One of the most important market developments in recent weeks has been the oil price rally. Brent has hit levels not reached since June 2015. The rally has been driven by several factors, including: 1) the prospect that, on 30 November, OPEC, Russia and nine other countries will extend their production cuts to the end of 2018 (from the current date of end-March 2018); 2) geopolitical tensions in the Middle East, particularly between Saudi Arabia on one side and Iran and Yemen on the other side ; and 3) better-than-expected economic figures in the US and in the Eurozone.
Are oil prices likely to go even higher? No, not really. In its annual report released on Tuesday the International Energy Agency (IEA) said that the United States was on the verge of becoming “the undisputed leader for oil and gas production” and that expansion in US oil output from 2010 to 2025 will have been historically unprecedented (in particular, the IEA expect the oil supply boom in the US over the period 2010-2025 to be stronger than in Saudi Arabia over the period 1966-1981). The US Department of Energy itself forecasts robust growth in US oil production in the coming months. Increased US output will keep prices in check. And, in any case, Saudi Arabia has served notice that it doesn’t want prices to rise too much.
Higher oil prices have not been accompanied by a depreciation in the US dollar, and there has been a true change of paradigm in correlations. In the past 15 years, the USD has generally been reversely correlated to oil prices. This is much less the case today as the US are switching from a situation where it was net oil importer to a situation where it will be net oil exporter (the IEA expects this to happen in 2027). Since the start of September, the dollar and oil prices have both risen. The correlation between the EUR/USD parity and oil prices is currently close to zero. Even the correlation of the USD/CAD (the Canadian dollar being an oil-related currency) and oil prices is much lower than during the previous decade. The Fed funds expectations have recently become the most decisive driver of the dollar. With slightly higher fed funds expectations, the dollar has a little more upside potential.

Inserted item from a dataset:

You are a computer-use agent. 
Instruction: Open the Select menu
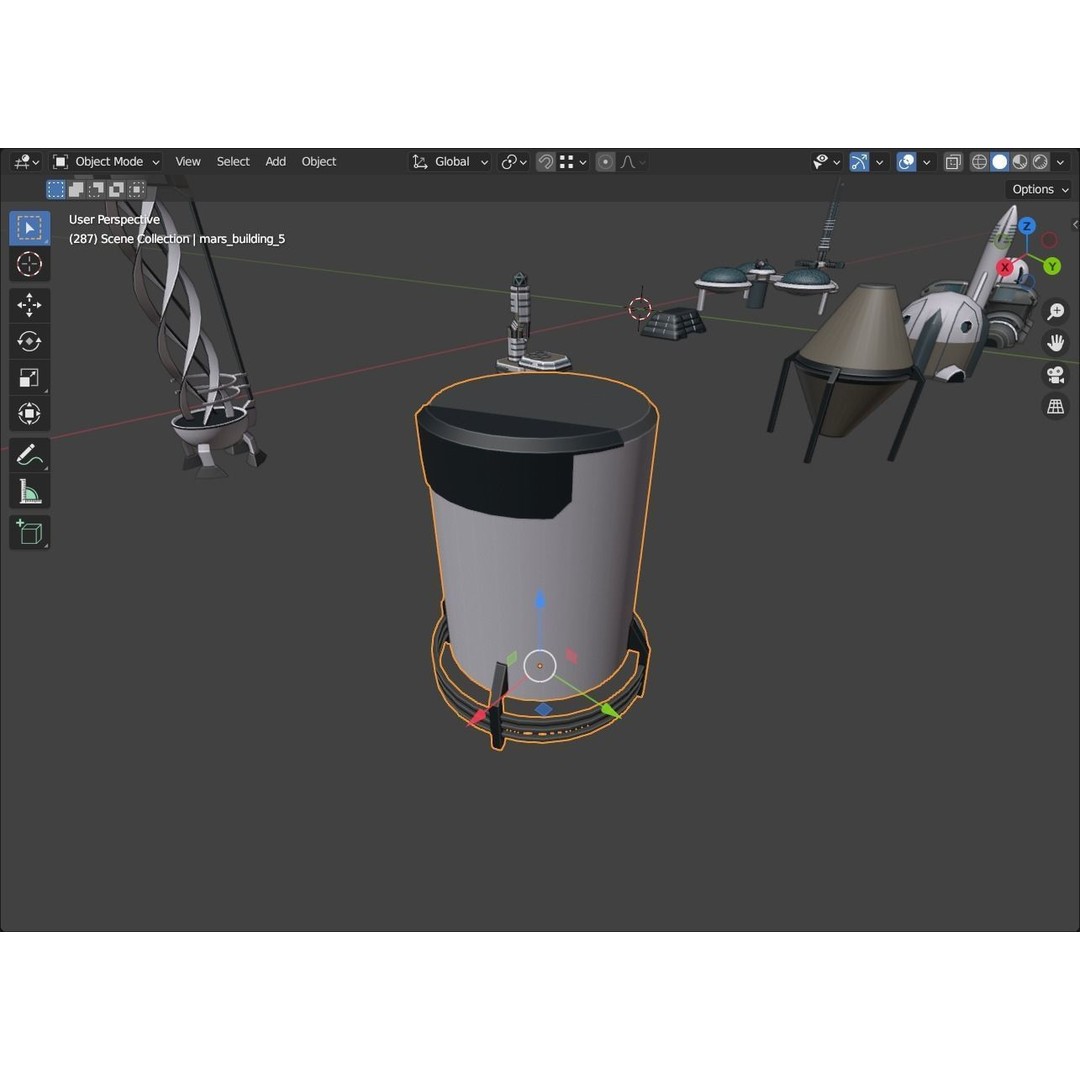pyautogui.click(x=232, y=161)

Otherwise, the recent oil price rally will make life easier for the ECB and, even more so, the Fed. Oil prices are 20% higher than when the ECB made its most recent economic forecasts, while the euro’s effective exchange rate remained stable, which could lead to an upgrading in ECB’s inflation forecasts in December. For the Fed, the basis of comparison on oil prices will be far higher beginning in November (released in December) and lasting for several months. When combined with the rise in core CPI to 1.8% after five flat months at 1.7%, this should make FOMC members more confident on the outlook for inflation.